Amor cortês na Idade Média
Texto 1
Desde o fim da Idade Média [...] até o século XVIII, cada indivíduo, homem e mulher, adotava sucessivamente dois tipos de sexualidade, uma antes [...] do casamento, e a outra [...] em seguida. [...] Em quase todas as civilizações - com exceção da civilização do Ocidente contemporâneo - existiam dois amores bastante distintos, o amor-paixão fora do casamento, e o amor conjugal. [...]
No entanto, no século XVIII, ocorreu nas classes superiores ocidentais (e não somente na França) um fenômeno considerável [...]: a revolução da afetividade no quadro da família. A família adquiriu o monopólio do sentimento do amor. A sociedade já exigia no casamento o amor outrora reservado aos amantes: o romantic love. (ARIÈS, Philippe. A contracepção no passado. In: Amor e sexualidade no Ocidente: edição especial da revista L'Histoire/Seuil. Porto Alegre: L&PM, 1992. p. 105-106.)
Texto 2
Evocar o sentimento do amor na sociedade tradicional é, à primeira vista, penetrar em um mundo completamente distinto. Entre os camponeses do século XIX, não se descrevem emoções [...], não falam a linguagem do coração; o que está presente é apenas a estratégia da explicação.
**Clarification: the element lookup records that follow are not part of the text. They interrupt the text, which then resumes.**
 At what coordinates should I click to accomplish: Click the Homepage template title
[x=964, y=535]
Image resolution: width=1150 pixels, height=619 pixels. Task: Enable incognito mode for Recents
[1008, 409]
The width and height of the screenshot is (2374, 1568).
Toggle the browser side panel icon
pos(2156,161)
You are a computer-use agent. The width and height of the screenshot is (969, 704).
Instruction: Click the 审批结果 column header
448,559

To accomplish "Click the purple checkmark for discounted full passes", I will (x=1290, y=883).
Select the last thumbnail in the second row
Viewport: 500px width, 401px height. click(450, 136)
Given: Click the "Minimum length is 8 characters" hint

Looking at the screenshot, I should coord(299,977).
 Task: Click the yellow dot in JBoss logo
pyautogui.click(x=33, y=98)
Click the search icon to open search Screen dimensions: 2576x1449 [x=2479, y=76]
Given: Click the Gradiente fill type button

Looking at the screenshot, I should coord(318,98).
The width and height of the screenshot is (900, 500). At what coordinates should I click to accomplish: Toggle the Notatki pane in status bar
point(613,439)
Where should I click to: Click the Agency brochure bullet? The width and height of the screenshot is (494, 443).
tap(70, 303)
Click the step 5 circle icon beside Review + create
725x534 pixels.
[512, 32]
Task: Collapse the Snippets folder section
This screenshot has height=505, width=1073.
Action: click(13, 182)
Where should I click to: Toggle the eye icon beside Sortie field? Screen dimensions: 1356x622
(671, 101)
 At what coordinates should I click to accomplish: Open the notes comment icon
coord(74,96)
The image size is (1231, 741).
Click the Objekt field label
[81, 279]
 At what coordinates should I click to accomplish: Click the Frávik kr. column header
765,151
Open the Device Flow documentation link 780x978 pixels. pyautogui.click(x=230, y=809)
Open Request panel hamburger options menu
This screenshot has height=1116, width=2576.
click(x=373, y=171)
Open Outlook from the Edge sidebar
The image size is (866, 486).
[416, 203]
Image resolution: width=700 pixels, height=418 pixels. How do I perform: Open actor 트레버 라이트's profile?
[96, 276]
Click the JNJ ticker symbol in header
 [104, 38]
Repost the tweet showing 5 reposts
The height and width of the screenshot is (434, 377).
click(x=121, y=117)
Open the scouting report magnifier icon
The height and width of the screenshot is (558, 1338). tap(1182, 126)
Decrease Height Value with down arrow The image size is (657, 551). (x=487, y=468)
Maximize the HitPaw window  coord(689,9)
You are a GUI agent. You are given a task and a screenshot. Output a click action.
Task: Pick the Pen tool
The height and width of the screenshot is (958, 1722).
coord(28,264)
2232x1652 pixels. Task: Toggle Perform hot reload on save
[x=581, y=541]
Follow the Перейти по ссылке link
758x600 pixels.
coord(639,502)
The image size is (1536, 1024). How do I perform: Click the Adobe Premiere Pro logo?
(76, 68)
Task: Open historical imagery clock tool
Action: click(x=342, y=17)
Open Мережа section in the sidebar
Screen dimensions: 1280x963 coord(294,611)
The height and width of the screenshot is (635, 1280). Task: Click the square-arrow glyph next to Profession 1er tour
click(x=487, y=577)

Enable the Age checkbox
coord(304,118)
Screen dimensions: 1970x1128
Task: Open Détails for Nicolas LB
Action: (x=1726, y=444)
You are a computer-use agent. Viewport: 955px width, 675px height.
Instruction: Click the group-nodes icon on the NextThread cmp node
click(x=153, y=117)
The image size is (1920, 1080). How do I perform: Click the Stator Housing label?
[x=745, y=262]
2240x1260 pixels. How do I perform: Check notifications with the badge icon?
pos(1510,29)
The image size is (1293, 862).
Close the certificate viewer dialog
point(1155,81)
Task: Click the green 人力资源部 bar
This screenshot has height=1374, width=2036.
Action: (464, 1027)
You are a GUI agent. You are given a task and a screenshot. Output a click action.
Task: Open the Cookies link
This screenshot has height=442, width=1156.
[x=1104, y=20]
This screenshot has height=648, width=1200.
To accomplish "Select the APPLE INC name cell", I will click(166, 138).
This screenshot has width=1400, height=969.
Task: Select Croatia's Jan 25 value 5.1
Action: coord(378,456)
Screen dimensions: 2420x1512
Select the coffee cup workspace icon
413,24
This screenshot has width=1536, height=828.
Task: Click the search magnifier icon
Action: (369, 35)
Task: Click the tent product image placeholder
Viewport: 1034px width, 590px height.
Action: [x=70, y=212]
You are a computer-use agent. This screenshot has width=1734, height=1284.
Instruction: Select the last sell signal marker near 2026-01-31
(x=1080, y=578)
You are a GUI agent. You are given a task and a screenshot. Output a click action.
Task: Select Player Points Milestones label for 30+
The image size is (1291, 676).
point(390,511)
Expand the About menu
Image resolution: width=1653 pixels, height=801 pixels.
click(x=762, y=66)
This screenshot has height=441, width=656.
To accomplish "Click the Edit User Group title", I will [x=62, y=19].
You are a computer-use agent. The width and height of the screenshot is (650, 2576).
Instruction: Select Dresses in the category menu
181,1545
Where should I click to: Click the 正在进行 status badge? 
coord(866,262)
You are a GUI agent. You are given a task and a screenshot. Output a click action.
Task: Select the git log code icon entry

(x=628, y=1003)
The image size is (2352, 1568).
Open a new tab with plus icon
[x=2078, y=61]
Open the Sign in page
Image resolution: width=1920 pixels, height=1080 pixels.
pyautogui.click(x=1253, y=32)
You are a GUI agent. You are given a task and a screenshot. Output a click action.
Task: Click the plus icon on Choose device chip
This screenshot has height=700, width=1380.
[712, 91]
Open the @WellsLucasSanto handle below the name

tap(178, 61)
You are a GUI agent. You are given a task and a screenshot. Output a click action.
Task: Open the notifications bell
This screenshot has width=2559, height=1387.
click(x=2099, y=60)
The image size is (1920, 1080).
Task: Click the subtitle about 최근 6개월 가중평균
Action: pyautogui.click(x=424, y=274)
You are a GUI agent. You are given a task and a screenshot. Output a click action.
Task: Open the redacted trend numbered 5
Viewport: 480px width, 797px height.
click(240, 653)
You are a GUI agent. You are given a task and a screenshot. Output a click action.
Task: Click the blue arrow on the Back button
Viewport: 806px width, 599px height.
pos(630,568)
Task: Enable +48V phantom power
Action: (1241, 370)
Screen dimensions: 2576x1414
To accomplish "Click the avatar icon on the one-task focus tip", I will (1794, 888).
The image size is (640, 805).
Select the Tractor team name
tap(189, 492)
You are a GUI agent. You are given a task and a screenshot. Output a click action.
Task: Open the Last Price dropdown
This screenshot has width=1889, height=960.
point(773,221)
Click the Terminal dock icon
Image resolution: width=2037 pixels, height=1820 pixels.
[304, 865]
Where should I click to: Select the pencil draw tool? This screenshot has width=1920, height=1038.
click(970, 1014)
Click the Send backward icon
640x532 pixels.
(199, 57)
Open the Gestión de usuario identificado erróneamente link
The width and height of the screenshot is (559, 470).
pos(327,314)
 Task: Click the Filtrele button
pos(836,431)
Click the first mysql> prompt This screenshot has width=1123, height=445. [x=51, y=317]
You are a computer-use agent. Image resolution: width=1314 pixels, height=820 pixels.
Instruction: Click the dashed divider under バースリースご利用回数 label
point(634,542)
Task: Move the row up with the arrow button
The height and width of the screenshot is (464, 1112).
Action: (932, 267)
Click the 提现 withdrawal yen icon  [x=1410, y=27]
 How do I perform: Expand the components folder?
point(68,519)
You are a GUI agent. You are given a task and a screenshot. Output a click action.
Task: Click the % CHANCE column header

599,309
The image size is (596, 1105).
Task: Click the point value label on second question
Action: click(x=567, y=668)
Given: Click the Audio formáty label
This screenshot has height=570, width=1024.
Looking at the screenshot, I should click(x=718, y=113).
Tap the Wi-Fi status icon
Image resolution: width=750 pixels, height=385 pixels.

O sentimento pouco se expressa na linguagem, produz-se pelo gesto. Por ocasião de uma festa, de uma feira ou assembléia aldeã, de uma vigília ou à saída de uma missa, eles se olham, se gostam. O enamorado é incapaz de confessar seu interesse exceto por uma série de gestos em que cada qual conhece o significado, e que mostram o fraco de um pelo outro, como: apertar a mão até estalar, torcer os punhos, fortes tapas nas costas, para não falar nas saraivadas de pedras.
Se os jovens são aceitos pelas famílias, poderão "fazer o amor", ou seja, cortejar-se. A partir de então, a "frequentação", rigorosamente ritualizada, torna-se objeto da vigilância do grupo social. Frequentemente este cortejar desenvolve-se em silêncio [...]. (CORBIN, Alain. A relação íntima ou os prazeres da troca. In: PERROT, Michelle (org.). História da vida privada, 4: da Revolução Francesa à Primeira Guerra. São Paulo: Companhia das Letras, 1991. p. 525-526.)
Texto 3
No Brasil colonial, entre as classes subalternas, o exercício da livre escolha do cônjuge, movido por interesses que não eram as alianças político-econômicas, deixavam aflorar, de maneira mais espontânea, os sentimentos. Nos concubinatos tão disseminados, nas mancebias e amasiamentos encontravam-se gestos amorosos e expressões de afeto bastante discretos. No casamento, o amor deveria ser casto e continente, enquanto fora dos laços matrimoniais o amor era paixão. O amor não estava obrigatoriamente ausente dos casamentos, sobretudo dos "arranjados", e presente fora deles.
Entre as elites, o risco do casamento por amor era o de que esta instituição perdesse a sua função, desestabilizando a transmissão do patrimônio, garantida por alianças entre famílias e, na Colônia, certamente, interferindo no domínio da elite branca e metropolitana sobre os pobres e gentes de cor.
Neste período, o tipo de amor que se colocava como ideal era o amor conjugal. Uma sutil separação fazia-se entre o "bem querer amistoso" e "as más paixões". Segundo o frei Antônio de Pádua "o amor [conjugal] extingue todas as paixões malignas que são quem perturba o nosso descanso". (DEL PRIORE, Mary. Ao sul do corpo: condição feminina, maternidade e mentalidades no Brasil Colônia. Rio de Janeiro: José Olympio; Brasília: Edunb, 1993. p. 127-128.)